If a downstream network includes Cancelled packets in its calculation of downstream congestion, it is advantageous to an upstream network to reduce the proportion of Cancelled packets, whereas attack #2 showed that when the downstream network does not include Cancelled packets in its calculations it is advantageous for the upstream network to increase the proportion of Cancelled packets.
In typical circumstances where low levels of congestion prevail the proportion of Cancelled packets will be very small. For instance, it would be unusual for congestion to be higher than in the scenario of FIG. 2 where total congestion is 1.69%, and in that case only 0.01% of packets end up as Cancelled. Therefore, given attack strategy #3 consumes Cancelled packets, this attack only seems able to achieve a very small reduction in downstream congestion. Attack strategy #3 can however be combined with strategy #1, to greatly reduce apparent downstream congestion—by up to half of its actual value. Strategy #1 greatly increases the proportion of Cancelled packets, giving plenty to switch from Cancelled to Neutral using strategy #3.
FIG. 5 illustrates a numerical example of this combined attack. First (top centre), the data centre applies strategy #1, faking a high 49.49% level of congestion, which results in 50.00% Negative markings (top right) once it has also passed through congestion in the access network, which is still 1.00% as in previous examples.
The sender S initially complies with the re-ECN protocol by marking 50.00% of packets Positive (bottom left). Once all the sender's packets have been subjected to the same 49.49% fake congestion, the proportions marked Cancelled and Negative will both be about 24.75% (percentages accurate to 2 decimal places). Then the data centre network applies strategy #3; it switches the Negative markings from most of the Cancelled packets onto art equal amount of unmarked (Neutral) traffic. In FIG. 5 (bottom centre) it has chosen to switch 24.70% of packets, so the proportion of Positive packets and Negative packets increases by 24.70%.

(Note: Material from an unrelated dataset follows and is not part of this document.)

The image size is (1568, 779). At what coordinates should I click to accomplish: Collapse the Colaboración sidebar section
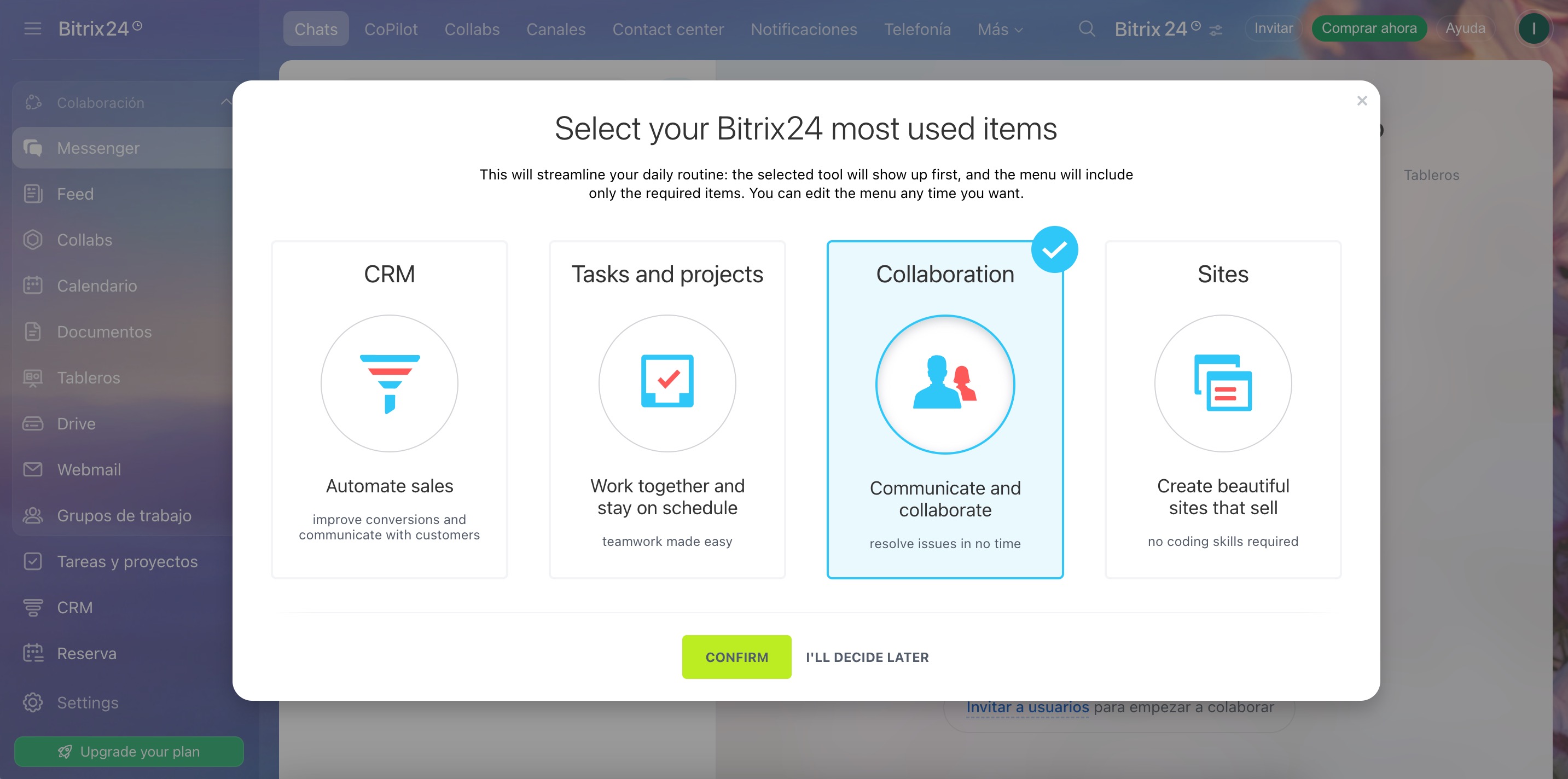click(x=225, y=102)
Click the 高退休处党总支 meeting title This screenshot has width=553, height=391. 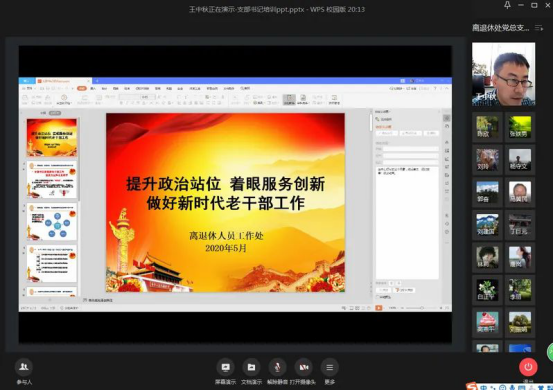click(x=500, y=28)
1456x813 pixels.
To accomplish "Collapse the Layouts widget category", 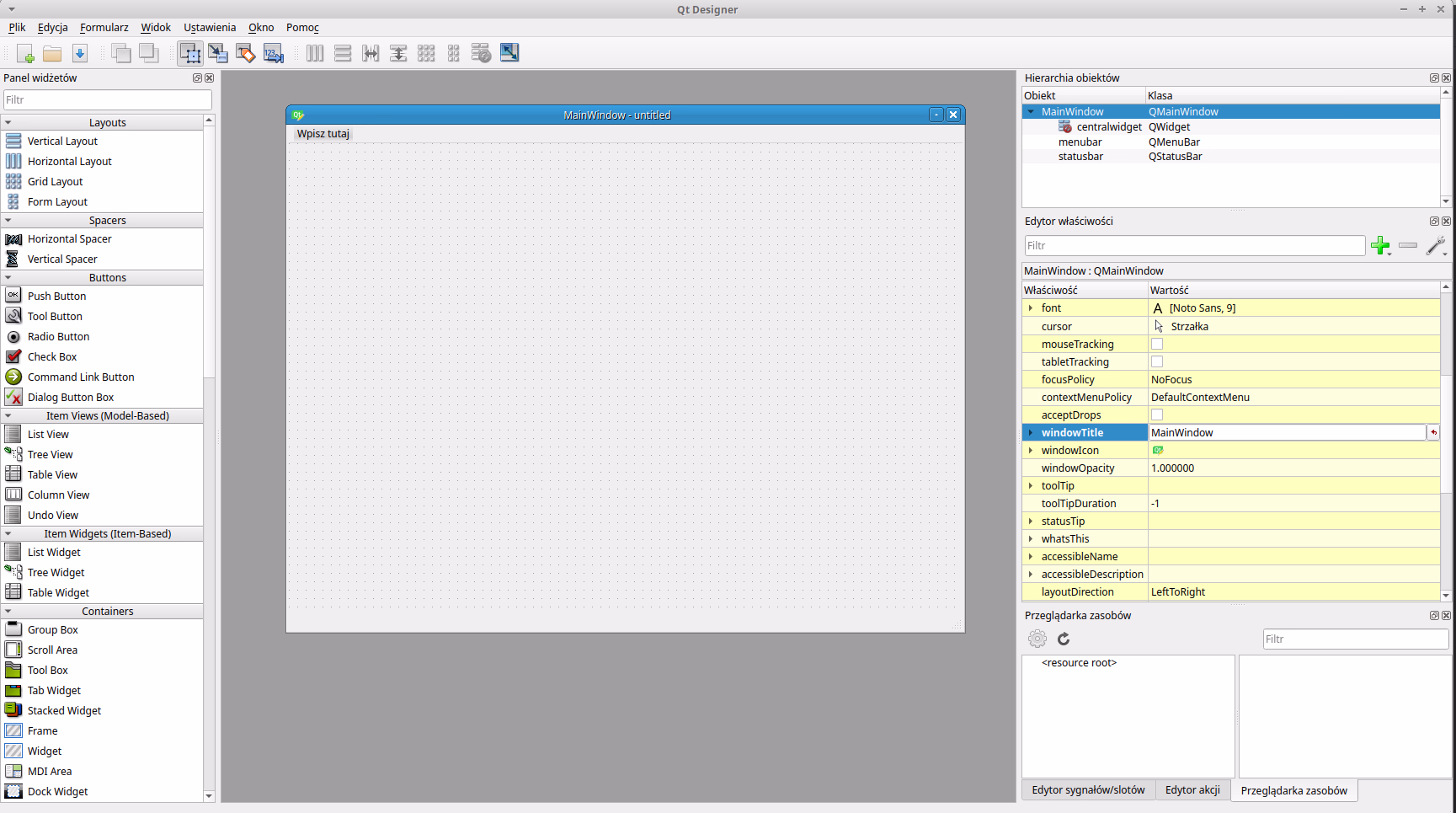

When the access network uses equation (1), the data centre network has successfully fooled it into calculating that downstream congestion is 0.55% rather than 1.00%, a reduction by nearly one half. These combined attacks still comply with the constraint of the re-feedback protocol that there must be no more Negative packets than Positive, because it can be seen in FIG. 5 (bottom right) that Negative and Positive packets end up equal as required.